Detecting Errors and Estimating Accuracy on Unlabeled Data with Self-training Ensembles

When a deep learning model is deployed in the wild, it can encounter test data drawn from distributions different from the training data distribution and suffer drop in performance. For safe deployment, it is essential to estimate the accuracy of the pre-trained model on the test data. However, the labels for the test inputs are usually not immediately available in practice, and obtaining them can be expensive. This observation leads to two challenging tasks: (1) unsupervised accuracy estimation, which aims to estimate the accuracy of a pre-trained classifier on a set of unlabeled test inputs; (2) error detection, which aims to identify mis-classified test inputs. In this paper, we propose a principled and practically effective framework that simultaneously addresses the two tasks. The proposed framework iteratively learns an ensemble of models to identify mis-classified data points and performs self-training to improve the ensemble with the identified points. Theoretical analysis demonstrates that our framework enjoys provable guarantees for both accuracy estimation and error detection under mild conditions readily satisfied by practical deep learning models. Along with the framework, we proposed and experimented with two instantiations and achieved state-of-the-art results on 59 tasks. For example, on iWildCam, one instantiation reduces the estimation error for unsupervised accuracy estimation by at least 70% and improves the F1 score for error detection by at least 4.7% compared to existing methods.
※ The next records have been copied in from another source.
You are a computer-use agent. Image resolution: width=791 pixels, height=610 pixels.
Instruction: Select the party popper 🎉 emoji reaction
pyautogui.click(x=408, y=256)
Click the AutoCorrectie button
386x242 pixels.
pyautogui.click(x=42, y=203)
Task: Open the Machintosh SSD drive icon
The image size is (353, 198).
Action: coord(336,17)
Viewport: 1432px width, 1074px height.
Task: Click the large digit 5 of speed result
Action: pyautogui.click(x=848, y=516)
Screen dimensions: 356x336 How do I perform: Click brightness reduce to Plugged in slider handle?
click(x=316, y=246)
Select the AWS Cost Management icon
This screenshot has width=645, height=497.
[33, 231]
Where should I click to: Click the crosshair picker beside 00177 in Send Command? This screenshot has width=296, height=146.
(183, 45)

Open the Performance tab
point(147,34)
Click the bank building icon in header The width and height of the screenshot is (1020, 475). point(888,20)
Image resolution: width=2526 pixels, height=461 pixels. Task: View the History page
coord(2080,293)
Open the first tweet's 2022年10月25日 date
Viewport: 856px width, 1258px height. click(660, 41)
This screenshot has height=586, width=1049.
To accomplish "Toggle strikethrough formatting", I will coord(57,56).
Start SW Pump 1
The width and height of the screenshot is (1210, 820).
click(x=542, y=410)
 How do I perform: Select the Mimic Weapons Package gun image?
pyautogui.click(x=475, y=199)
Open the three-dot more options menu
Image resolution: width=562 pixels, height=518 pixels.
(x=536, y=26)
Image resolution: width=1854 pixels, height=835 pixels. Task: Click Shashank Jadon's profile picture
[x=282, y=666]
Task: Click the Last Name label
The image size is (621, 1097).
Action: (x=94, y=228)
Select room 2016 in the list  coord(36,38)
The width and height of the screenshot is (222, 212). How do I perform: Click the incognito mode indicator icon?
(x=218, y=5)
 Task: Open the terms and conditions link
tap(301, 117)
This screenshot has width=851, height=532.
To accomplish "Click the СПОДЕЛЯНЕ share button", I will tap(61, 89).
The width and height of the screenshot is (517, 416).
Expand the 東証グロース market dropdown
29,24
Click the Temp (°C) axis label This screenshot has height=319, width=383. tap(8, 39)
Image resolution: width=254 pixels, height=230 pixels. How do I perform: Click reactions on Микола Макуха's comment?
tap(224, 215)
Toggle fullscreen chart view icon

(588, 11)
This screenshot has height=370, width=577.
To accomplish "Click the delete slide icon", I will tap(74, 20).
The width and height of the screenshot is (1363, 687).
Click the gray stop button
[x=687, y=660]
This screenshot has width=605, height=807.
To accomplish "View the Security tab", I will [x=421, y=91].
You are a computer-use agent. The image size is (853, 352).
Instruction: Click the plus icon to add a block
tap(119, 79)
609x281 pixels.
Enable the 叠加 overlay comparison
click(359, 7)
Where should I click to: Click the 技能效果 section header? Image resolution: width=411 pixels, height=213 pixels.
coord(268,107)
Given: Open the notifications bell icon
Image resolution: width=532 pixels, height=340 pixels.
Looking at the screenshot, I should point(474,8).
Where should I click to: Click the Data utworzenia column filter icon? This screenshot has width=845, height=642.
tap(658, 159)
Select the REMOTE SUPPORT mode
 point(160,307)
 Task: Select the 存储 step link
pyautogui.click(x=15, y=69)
翻译：当深学习模式在野外部署时,它会遇到从与培训数据分布不同的分布中获取的测试数据,而其性能下降。为了安全部署,必须估计测试数据中经过预先训练的模型的准确性。然而,测试投入的标签通常在实际中无法立即提供,获取成本很高。这一观察导致两项具有挑战性的任务:(1) 未经监督的准确性估计,目的是估算一组未贴标签的测试投入中经过预先训练的分类员的准确性;(2) 检测错误,目的是查明分类错误的测试投入。在本文中,我们提出了一个原则性和实际有效的框架,同时处理这两项任务。拟议的框架反复学习了一组模型,以确定分类错误的数据点,并进行自我培训,以改进与所查明的要点的共性。理论分析表明,我们的框架享有可核实的保证,即准确性估算和误判在一套容易得到实际深厚学习模式满足的温和条件下进行。与框架一起,我们提出并试验了两个最起码的即时的测试,在最低限度的状态上实现了两个标准,在50年的准确性评估中,通过不精确度上,将现有的方法降低。